Ask HN: Has anyone had negative experiences with zeromq?

phintjens · on April 9, 2011

Before I opened the 0MQ Pandora box I'd given up coding and was happily writing my autobiography. 0MQ seemed like a pleasant way to spend a weekend. But before I knew it, I'd lost control. Days, weeks, months have passed now, all I think about are more subtle and perfect messaging patterns. They flash before my eyes. Weird names and topologies. It doesn't get better, but worse. Soon I'll be coding all nighters, my wife will leave me, my kids will forget me, and all I'll be doing is programming, motherfucker.

Seriously, 0MQ has made network programming fun (again) in a bad, addictive, way. Any design I can think of turns into real working code in a few hours, sometimes days. And I'm using C, a language that isn't normally fun to work in.

Right now, it's multithreaded clients and servers for resilient shared distributed hash maps. Tomorrow, network-wide logging. After that, another message broker. And so on.

Yes, it's a negative experience. I'd like my old lazy life back.

For the love of god, don't try it.

jrussbowman · on April 9, 2011

I've already been there working with all the apis I use on unscatter.com fortunately with 2 kids I have to stop. Though I have had some very tired weeks when I can't sleep cause I am up all night coding

m0th87 · on April 10, 2011

I have, and it amazes me that everyone speaks so positively of it. I'm not going to argue it's a bad library, or it's not worth investing it, but it's not without its problems. And I certainly don't think it's applicable to all distributed computation use cases.

This post on SO outlines some of the troubles I've had: http://stackoverflow.com/questions/4870814/is-zeromq-product...

A couple of other issues. First, it's really easy to game a ZeroMQ socket. Send it the wrong data, and your application will just fall flat on its face. So you can't run it anywhere that has untrusted computers (e.g. over the Internet).

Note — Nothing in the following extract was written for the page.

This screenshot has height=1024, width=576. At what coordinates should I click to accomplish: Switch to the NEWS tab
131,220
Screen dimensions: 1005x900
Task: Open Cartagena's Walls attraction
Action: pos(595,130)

Another issue I've had is a race condition that occurs when you call recv() before anything is in the queue. The method will continue to block even after it receives something. This is a big deal because it requires some workarounds with bad performance. But I wasn't able to get the jzmq dev team to reproduce it, so it must be something restricted to either OS X or just my system.

FWIW, I think most of the issues are restricted to jzmq, because there's a good deal more complexity running around in that project to overcome the Java <-> C bridge.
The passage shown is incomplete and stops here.